Aquí no hay quien viva

¡Albricias! La heroica coalición gubernativa ha tomado (otra vez) el Palacio de Invierno. Los mariscales de campo se disputan la autoría de la gesta más maravillosa de la Historia Universal: ¡se acabaron las golden visa! Una legislatura y media después, el enemigo que atenazaba a la clase trabajadora ha sido derrotado; los proletarios del mundo cantan a coro las bondades del sanchezyolandismo (desde lo juche no se conoce cosa igual) mientras se abanican con sensatísimos contratos de arrendamiento. Los pérfidos especuladores inmobiliarios huyen despavoridos ante la tenaz ofensiva del gobierno socialcomunista. Un relumbrante arcoíris cruza la península ibérica de parte a parte. Los jóvenes, liberados de las sanguijuelas rentistas, recuperan la color y la esperanza.

Más trucos que Houdini. Aún boquiabiertos por ese prodigio que fue el índice de precios (en el que podías comprobar cómo, efectivamente, tu casero te estaba robando sin que pudieses defenderte), las lumbreras ministeriales nos premian con esta ideaza. El locuaz Rajoy, que no tuvo una idea mala, se dijo un día: creo que lo que necesita el país son plutócratas que compren casas de medio kilo para arriba, que eso dinamiza la economía. Por el módico precio se incluía la residencia, el pasaporte Schengen y la libertad de tributar donde al amable potentado le saliese del níspero. Catorce mil y pico inversores aprovecharon las rebajas durante esta década ominosa, sin que el tesoro general de la nación se haya dado por aludido. ¿Son muchos? No parece. ¿Me gustaría expropiarles cada centimillo de su cartera y practicarles una amabilísima devolución en caliente? Como hay un Dios.

Sin ser yo ni economista, ni urbanista, ni nada en general, algo me dice que el problemilla habitacional que soportamos los menores de cuarenta no lo va a solucionar esta juiciosísima medida. Mi astucia (ya saben) es legendaria. Para tranquilizarnos, la ministra del ramo fue a la radio a felicitarse por este paso de gigante y a predicar las conocidas bondades de la colaboración público-privada. La doña confía en la acreditada moralidad de las constructoras españolas, que seguro segurito están dispuestas a recortar sus previsiones de beneficio en pro del bien común. «Hay negocio», dice Isabel. ¡Qué buena idea! ¡Dejemos que los narcos acaben con el crimen organizado! 

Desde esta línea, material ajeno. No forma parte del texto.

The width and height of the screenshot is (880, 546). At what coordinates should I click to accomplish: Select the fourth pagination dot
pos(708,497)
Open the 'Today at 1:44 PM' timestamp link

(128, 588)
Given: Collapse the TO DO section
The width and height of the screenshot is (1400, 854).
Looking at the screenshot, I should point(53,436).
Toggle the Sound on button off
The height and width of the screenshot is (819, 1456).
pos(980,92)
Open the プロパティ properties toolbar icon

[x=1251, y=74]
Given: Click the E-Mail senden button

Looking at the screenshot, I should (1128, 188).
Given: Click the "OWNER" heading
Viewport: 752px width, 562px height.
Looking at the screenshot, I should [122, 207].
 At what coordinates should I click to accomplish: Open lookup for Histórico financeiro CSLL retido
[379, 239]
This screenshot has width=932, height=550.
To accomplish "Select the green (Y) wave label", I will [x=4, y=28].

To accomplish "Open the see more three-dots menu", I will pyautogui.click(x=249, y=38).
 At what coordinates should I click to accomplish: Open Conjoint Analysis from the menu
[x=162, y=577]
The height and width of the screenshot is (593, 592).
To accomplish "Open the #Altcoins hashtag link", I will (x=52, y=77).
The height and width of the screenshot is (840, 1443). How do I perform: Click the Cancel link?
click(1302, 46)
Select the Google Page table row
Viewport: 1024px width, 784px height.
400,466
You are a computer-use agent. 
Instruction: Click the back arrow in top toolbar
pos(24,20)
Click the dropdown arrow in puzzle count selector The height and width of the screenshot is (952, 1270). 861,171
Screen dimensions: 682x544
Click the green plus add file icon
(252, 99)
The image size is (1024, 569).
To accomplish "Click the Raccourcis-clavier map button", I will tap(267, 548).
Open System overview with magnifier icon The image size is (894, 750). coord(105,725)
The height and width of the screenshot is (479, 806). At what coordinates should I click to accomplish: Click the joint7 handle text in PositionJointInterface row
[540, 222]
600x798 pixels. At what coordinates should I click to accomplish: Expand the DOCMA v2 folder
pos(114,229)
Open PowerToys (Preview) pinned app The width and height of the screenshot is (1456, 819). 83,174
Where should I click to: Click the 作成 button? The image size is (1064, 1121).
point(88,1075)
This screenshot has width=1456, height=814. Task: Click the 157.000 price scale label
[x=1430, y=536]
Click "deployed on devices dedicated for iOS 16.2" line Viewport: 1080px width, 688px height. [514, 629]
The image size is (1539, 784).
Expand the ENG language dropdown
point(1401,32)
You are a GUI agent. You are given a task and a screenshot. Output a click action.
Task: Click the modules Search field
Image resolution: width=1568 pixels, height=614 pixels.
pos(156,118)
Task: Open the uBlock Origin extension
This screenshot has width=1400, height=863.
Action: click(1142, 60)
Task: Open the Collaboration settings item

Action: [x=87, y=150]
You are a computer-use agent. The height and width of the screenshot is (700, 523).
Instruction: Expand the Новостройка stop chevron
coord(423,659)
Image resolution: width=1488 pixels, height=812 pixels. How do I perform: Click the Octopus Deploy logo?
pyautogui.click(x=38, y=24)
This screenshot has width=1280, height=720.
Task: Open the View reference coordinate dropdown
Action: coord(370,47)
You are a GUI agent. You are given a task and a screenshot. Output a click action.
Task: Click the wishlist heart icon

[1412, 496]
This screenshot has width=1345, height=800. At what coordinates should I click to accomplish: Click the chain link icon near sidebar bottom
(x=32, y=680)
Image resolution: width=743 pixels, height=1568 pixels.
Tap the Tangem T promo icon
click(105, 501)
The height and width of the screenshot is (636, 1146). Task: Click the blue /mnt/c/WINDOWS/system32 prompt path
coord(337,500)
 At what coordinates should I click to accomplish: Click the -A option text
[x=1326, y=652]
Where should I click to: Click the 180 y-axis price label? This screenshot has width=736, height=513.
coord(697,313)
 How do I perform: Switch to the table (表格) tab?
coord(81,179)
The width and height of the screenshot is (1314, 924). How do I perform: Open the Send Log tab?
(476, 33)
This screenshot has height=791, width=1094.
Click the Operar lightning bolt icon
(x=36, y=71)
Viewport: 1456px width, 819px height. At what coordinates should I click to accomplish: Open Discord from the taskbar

Ayuso, desde su ático, pregunta a los viandantes dónde está el problema del alquiler, si hasta el mismísimo Almeida ha conseguido (con lo que le cuesta todo) un pisito de cien metros en zona noble por ciento sesenta y cinco mil eurillos de nada

¡Calma! Si no fuera suficiente, ha asegurado que está dispuesta a usar todas sus fantabulosas competencias para actuar en los mercados tensionados, que, ya es mala suerte, están en manos de las comunidades autónomas. Van a intervenir el mercado, pero de palabra. Ayuso, desde su ático, pregunta a los viandantes dónde está el problema del alquiler, si hasta el mismísimo Almeida ha conseguido (con lo que le cuesta todo) un pisito de cien metros en zona noble por ciento sesenta y cinco mil eurillos de nada.

En fin, a la casilla de inicio: el partido de la gente que compró un par de pisitos para invertir en los ochenta se felicita internamente mientras los ministros de ultraizquierda tuitean con rotundidad. Desde lo alto del hemiciclo, la prístina voz del diputado Ábalos desciende sobre sus señorías. «Pero también es un bien de mercado». Desde el fondo, un diputado del pe pé responde entusiasmado: ¡claro, como los hospitales!